Containers allow you to package your application software and all its dependencies together into one process package. Containers can be managed by different versions which allows teams for easy replication of your same application instance across developers/testers or in your cluster.
A container image includes everything needed to run it: code, runtime, system tools, system libraries, settings etc. Containers are lightweight, can work stand-alone and available for both Linux and Windows based apps. The best thing about container running software is that it will always run the same, regardless of the environment because Docker containers isolate applications from one another and from the underlying infrastructure. for example containers help reduce conflicts between teams running same application but different environments like Development, Testing, Staging or Production environments.

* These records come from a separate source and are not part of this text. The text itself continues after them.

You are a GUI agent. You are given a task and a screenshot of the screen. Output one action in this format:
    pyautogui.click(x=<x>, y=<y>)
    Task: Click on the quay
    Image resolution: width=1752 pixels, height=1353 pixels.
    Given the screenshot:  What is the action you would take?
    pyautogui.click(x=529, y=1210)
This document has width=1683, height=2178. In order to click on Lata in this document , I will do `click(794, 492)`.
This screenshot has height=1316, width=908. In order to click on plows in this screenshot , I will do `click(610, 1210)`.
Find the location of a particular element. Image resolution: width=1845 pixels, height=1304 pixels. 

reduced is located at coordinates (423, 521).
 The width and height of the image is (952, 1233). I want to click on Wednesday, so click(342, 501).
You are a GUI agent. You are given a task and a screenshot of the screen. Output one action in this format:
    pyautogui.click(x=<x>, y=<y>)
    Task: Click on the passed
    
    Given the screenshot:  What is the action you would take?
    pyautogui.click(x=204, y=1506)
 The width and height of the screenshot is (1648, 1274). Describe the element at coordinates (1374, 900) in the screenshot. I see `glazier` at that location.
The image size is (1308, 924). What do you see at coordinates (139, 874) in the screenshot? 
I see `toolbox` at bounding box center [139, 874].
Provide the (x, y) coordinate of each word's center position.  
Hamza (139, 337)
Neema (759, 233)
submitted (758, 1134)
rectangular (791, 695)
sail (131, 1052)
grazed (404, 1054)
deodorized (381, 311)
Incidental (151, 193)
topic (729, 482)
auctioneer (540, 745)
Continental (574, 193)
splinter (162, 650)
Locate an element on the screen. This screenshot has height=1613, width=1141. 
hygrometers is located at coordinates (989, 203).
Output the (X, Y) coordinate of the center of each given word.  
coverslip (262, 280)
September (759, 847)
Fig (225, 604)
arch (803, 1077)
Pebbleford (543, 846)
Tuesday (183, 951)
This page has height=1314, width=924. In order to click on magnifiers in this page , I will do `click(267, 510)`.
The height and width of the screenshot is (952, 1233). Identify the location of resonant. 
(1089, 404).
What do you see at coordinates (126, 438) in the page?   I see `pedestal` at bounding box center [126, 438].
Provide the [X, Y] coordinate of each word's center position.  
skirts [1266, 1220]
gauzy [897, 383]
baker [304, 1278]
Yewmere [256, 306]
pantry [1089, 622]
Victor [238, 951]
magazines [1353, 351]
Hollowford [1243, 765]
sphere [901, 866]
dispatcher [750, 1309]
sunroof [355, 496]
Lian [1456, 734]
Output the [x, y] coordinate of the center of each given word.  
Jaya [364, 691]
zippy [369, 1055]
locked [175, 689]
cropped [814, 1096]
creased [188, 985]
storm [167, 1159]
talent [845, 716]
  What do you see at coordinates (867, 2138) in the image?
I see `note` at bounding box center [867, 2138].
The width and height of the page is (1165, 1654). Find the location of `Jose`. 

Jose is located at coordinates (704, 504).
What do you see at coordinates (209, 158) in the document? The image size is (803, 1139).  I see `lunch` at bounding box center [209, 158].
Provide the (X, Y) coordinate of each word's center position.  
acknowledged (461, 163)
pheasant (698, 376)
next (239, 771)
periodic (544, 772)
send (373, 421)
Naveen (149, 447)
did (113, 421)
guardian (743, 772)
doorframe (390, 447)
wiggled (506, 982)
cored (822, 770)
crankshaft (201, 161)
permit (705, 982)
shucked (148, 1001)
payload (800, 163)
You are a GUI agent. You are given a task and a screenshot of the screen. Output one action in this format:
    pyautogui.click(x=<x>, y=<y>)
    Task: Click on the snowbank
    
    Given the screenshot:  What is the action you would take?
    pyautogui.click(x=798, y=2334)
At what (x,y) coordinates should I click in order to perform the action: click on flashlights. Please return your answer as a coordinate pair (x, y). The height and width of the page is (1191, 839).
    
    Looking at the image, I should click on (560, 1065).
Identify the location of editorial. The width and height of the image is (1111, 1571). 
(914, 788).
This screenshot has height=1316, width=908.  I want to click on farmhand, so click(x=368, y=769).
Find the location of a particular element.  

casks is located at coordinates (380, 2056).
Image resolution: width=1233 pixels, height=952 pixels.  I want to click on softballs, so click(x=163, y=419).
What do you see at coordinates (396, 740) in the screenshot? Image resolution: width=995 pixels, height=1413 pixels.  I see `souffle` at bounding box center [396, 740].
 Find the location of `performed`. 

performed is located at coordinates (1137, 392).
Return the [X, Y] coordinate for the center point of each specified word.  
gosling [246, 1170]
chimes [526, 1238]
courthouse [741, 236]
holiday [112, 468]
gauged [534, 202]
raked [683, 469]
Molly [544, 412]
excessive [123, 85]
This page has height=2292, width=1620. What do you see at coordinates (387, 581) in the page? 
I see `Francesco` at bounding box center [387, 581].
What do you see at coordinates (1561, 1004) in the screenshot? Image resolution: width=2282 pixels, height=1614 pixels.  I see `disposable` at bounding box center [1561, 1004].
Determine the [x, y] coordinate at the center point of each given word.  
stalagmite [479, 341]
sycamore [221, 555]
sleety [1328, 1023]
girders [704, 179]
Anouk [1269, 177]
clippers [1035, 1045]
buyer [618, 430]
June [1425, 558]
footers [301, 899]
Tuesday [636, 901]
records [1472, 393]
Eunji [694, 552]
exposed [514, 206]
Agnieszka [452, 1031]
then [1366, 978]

Docker containers running on a single machine share that machine’s operating system kernel; they start instantly and use less resources and RAM. Images are constructed from filesystem layers and share common files. This minimizes disk usage and image downloads are much faster. Docker containers are based on open standards and run on all major Linux distributions, Microsoft Windows.
CONTAINERS Vs. VIRTUAL MACHINES
Containers are an abstraction at the app layer that packages code and dependencies together. Multiple containers can run on the same machine and share the OS kernel with other containers, each running as isolated processes in user space. Containers take up less space than VMs (container images are typically tens of MBs in size), and start almost instantly.
Virtual machines (VMs) are an abstraction of physical hardware turning one server into many servers. The hypervisor allows multiple VMs to run on a single machine. Each VM includes a full copy of an operating system, one or more apps, necessary binaries and libraries - taking up tens of GBs. VMs can also be slow to boot.
Docker file contains a set of docker instructions, So Docker can build images automatically by reading the instructions from a Docker file. A Docker file is a simple text document that contains all the instructions and commands a user can call on the command line to create an image.
docker build command creates an image from a Docker file. Docker File looks Like below Example:
# our base image FROM alpine:3.5 # Install python and pip RUN apk add --update py2-pip # copy files required for the app to run COPY app.py /usr/src/app/ COPY templates/index.html /usr/src/app/templates/ # tell the port number the container should expose EXPOSE 5000 # run the application CMD ["python", "/usr/src/app/app.py"]
An instance of an image is called a container. An image is really a template that can be turned into a container. To turn an image into a running container, the Docker engine takes your image, adds a read-write filesystem on top and initializes various settings including network ports, container name, ID and resource limits. If you start the image, you have a running container of this image. You can have many running containers of the same image and you can scale containers from image. If we try to understand in Java terms: Images are like Java Class and containers are the instance/object of the Java Class, Like we can create any no of instance of a class we want by single line.
Images are stored in a Docker registry such as hub.docker.com. Because they can become quite large, images are designed to be composed of layers of other images, allowing a minimal amount of data to be sent when transferring images over the network.
docker run command is used to start a container from the Image with other command parameters.
Docker File => Image => Container
Below image describes the process and commands used for creating a running container from simple text file.
Docker Engine is a client-server application which contains components like A server which is a type of long-running program called a daemon, REST API interface to talk to daemon and instruct it what to do and Client which is nothing but command line interface. The background service running on the host that manages building, running and distributing Docker containers.
Docker client is a command line tool that allows the user to interact with the Docker daemon in client server manner using API’s.
Docker Registry or store is a place to store Docker images it can be Docker Hub and Docker Cloud or your private registry. You can think of the registry as a directory of all available Docker images.
How Containers are made:
So there are many components are running in background to run a container. Docker uses a client-server architecture where the Docker client talks to the Docker daemon, which is the responsible person for downloading image, creating, running, and scaling your Docker containers. The Docker client and daemon can run on the same system, or you can connect a Docker client to a remote Docker daemon. The Docker client and daemon communicate using a REST API, over a network interface. Below in the images I have taken from Docker Website for showing the architecture:
Behind the scenes, When You Start Docker Container
There are lots of steps performed while creating container when you call
docker run command.
- Docker client contacts to the Docker daemon process.
- The Docker daemon checks local store if the Docker Image of the application is available locally, and if not, downloads the image from Docker Hub. ( If you have pulled the image already, the download step will be skipped)
- The Docker daemon creates the container and then runs all commands in that container.
- The Docker daemon send back the output of the command to the Docker client for the user.